Exercise data:
::::

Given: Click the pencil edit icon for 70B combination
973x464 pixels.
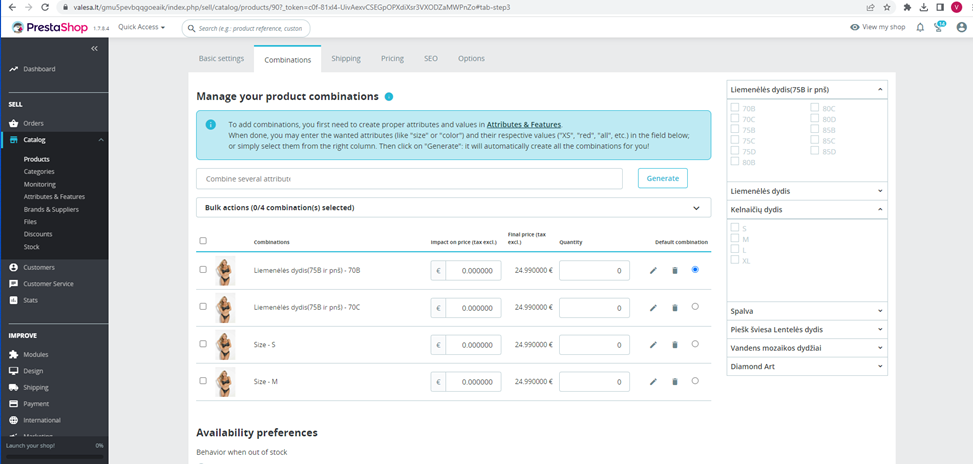Looking at the screenshot, I should coord(653,270).
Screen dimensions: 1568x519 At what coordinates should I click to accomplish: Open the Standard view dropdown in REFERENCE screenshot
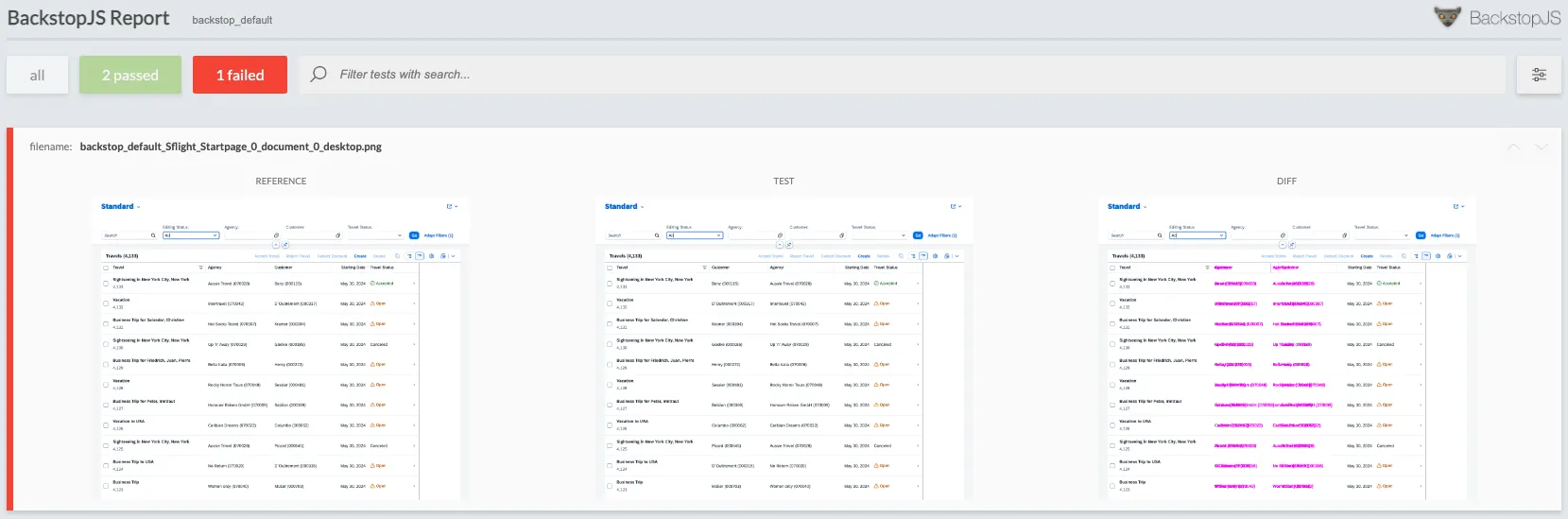tap(139, 207)
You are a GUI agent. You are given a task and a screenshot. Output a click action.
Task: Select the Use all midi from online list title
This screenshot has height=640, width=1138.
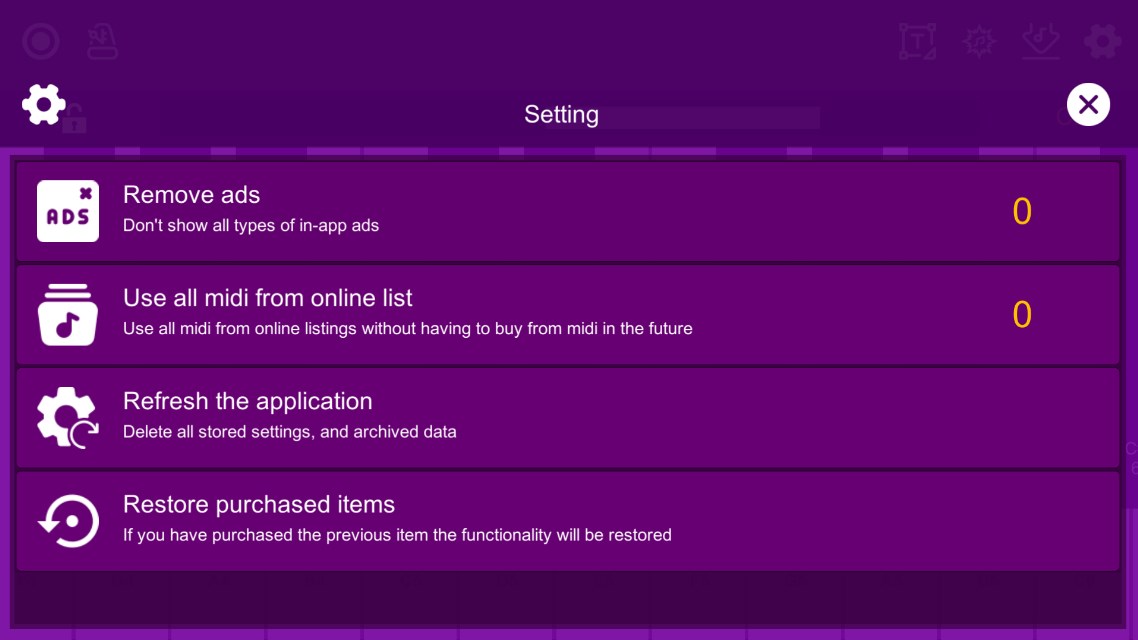tap(267, 298)
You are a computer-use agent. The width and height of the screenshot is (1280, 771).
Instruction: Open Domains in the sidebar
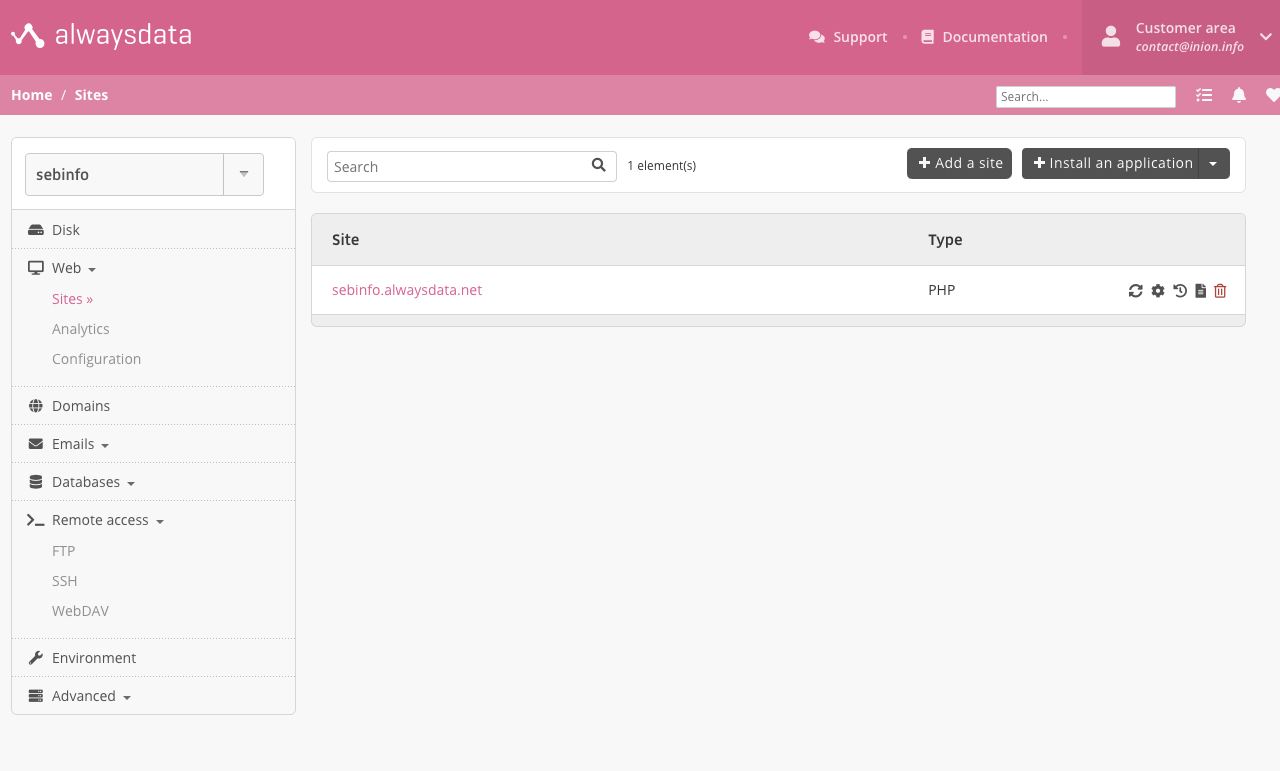coord(81,406)
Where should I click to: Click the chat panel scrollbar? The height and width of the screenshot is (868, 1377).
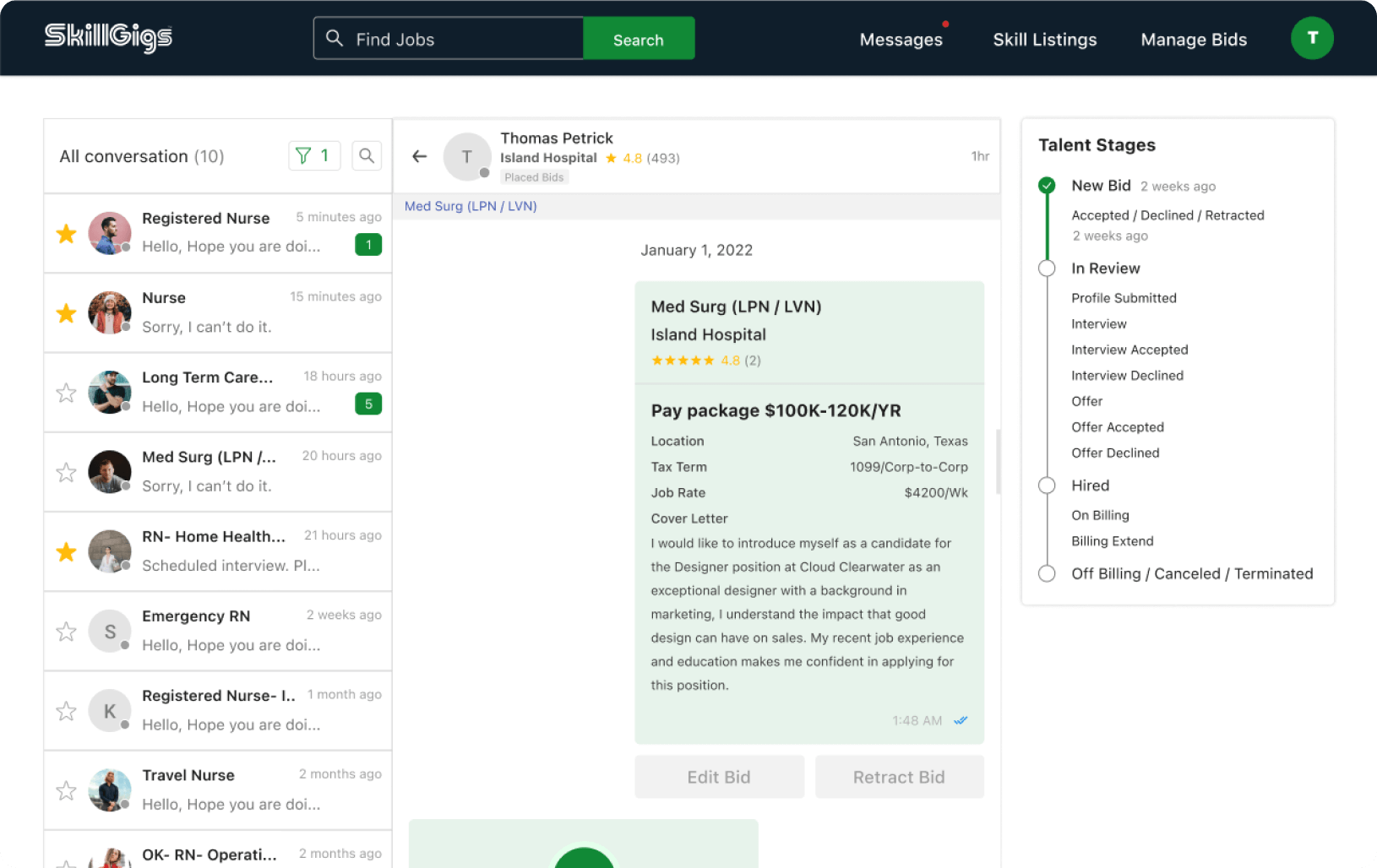[998, 462]
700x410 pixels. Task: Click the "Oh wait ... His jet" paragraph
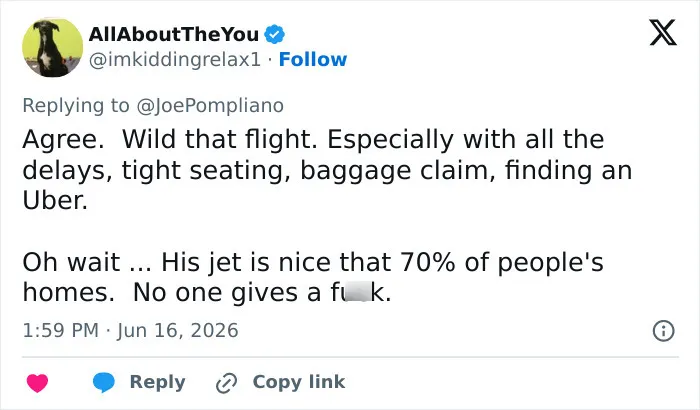pyautogui.click(x=313, y=277)
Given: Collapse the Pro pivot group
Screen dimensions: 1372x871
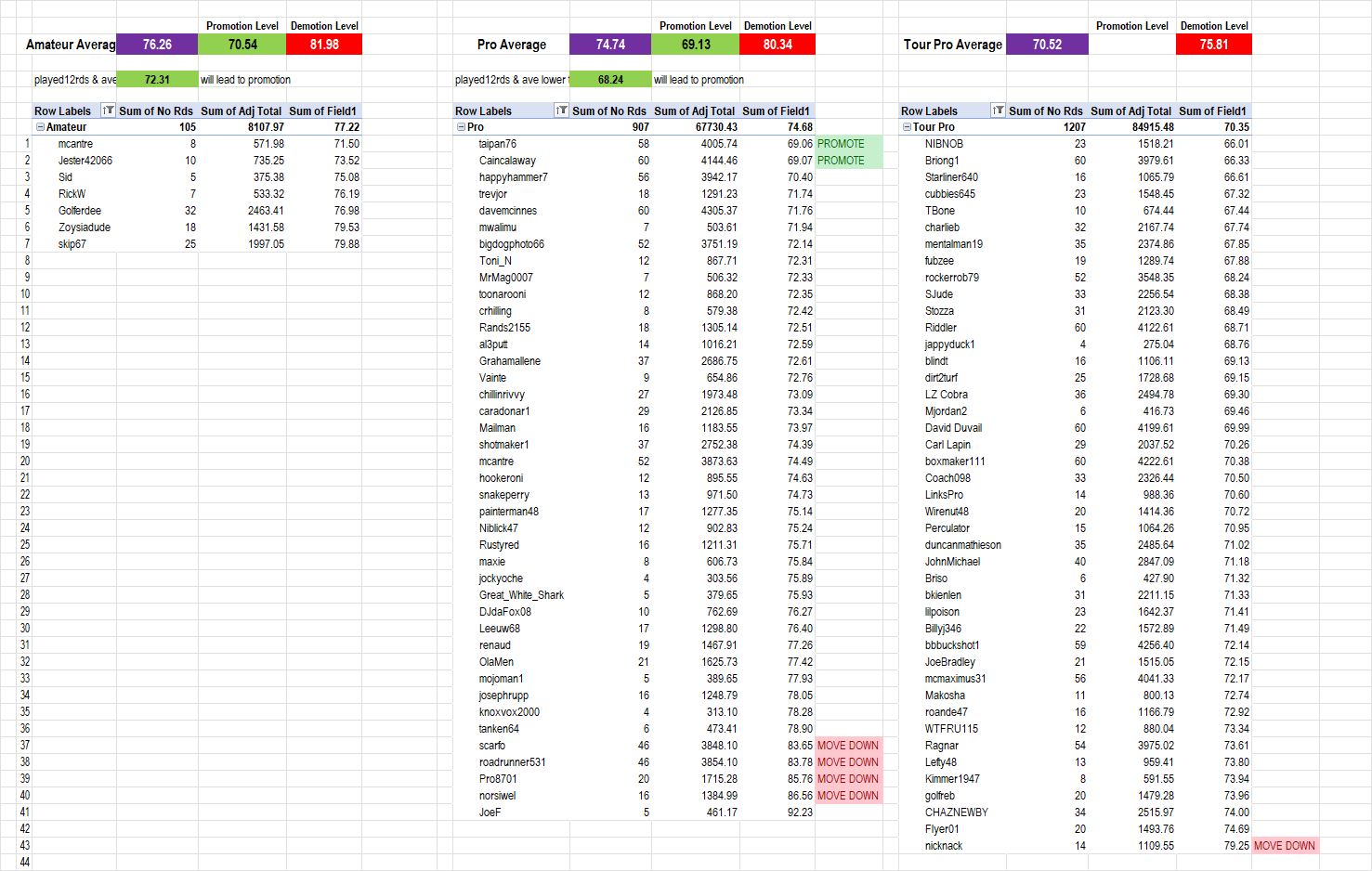Looking at the screenshot, I should 461,127.
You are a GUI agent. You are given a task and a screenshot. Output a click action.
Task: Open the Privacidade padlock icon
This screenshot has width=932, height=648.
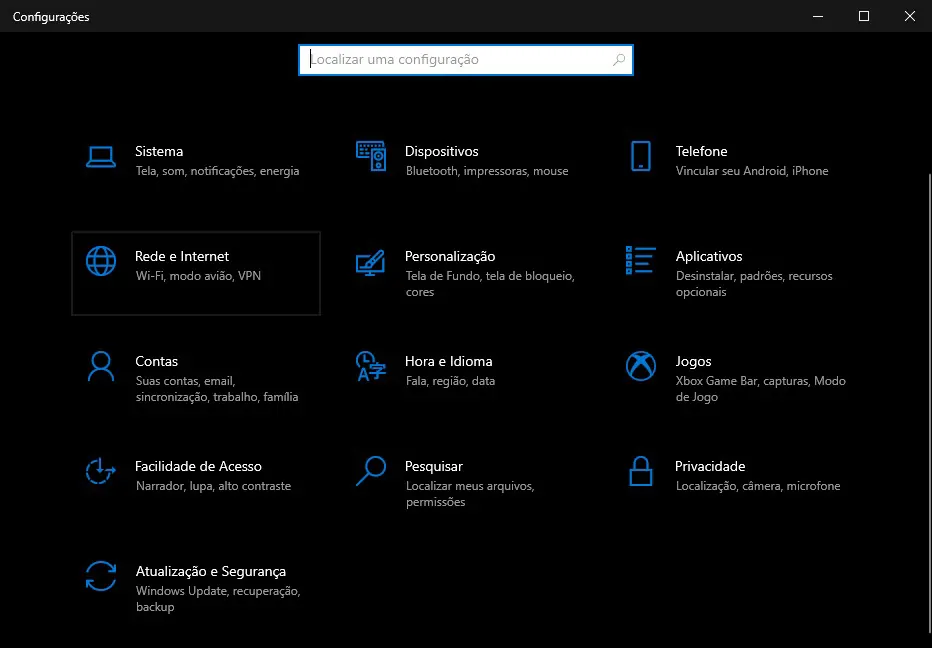pos(641,471)
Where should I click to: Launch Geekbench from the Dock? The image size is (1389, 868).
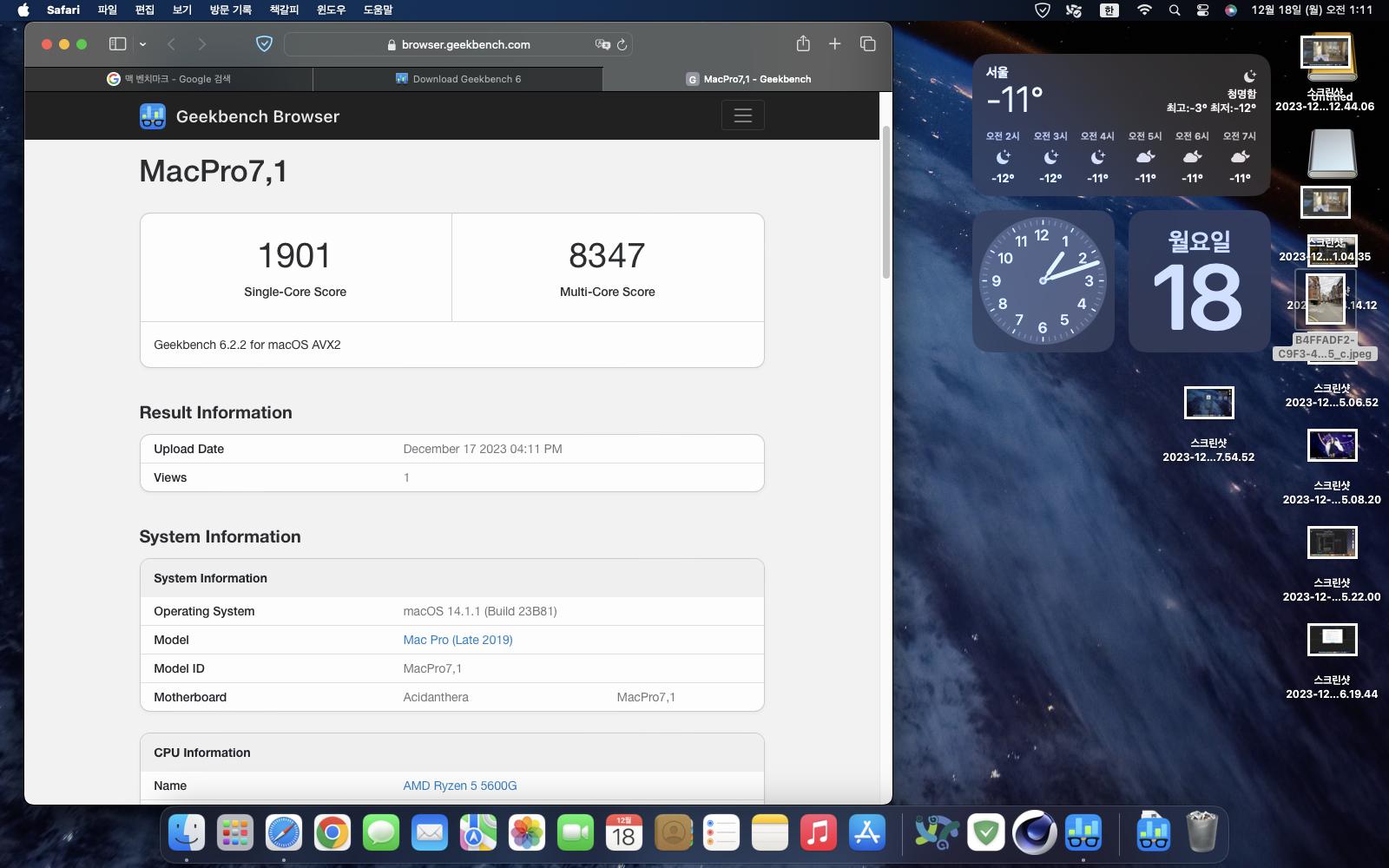(x=1083, y=833)
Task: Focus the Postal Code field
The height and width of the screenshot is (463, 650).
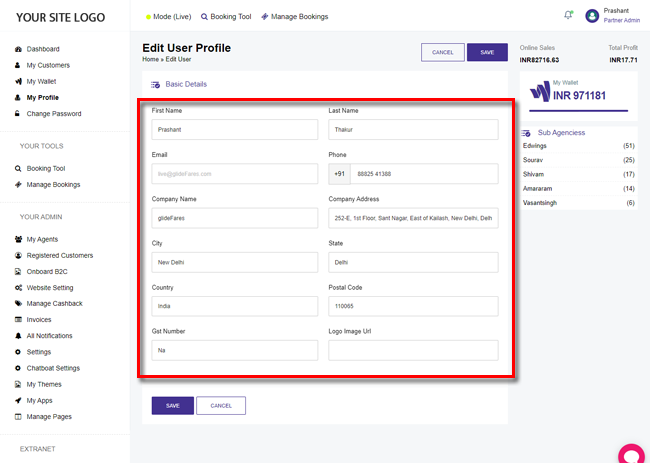Action: click(x=413, y=306)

::::

Exercise instructions:
Starting with the line that contains "You are a computer-use" and going on through the line that contains "pos(641,471)", format the data as a JSON list of strings, one string per line, with blank lines dropped. Leave the pictures out.

Finished task:
[
  "You are a computer-use agent. The width and height of the screenshot is (1280, 771).",
  "Instruction: Open Domains in the sidebar",
  "coord(81,406)",
  "Where should I click to: Click the chat panel scrollbar? The height and width of the screenshot is (868, 1377).",
  "[998, 462]",
  "700x410 pixels. Task: Click the \"Oh wait ... His jet\" paragraph",
  "pyautogui.click(x=313, y=277)",
  "Given: Collapse the Pro pivot group",
  "Screen dimensions: 1372x871",
  "Looking at the screenshot, I should 461,127.",
  "You are a GUI agent. You are given a task and a screenshot. Output a click action.",
  "Task: Open the Privacidade padlock icon",
  "This screenshot has width=932, height=648.",
  "pos(641,471)"
]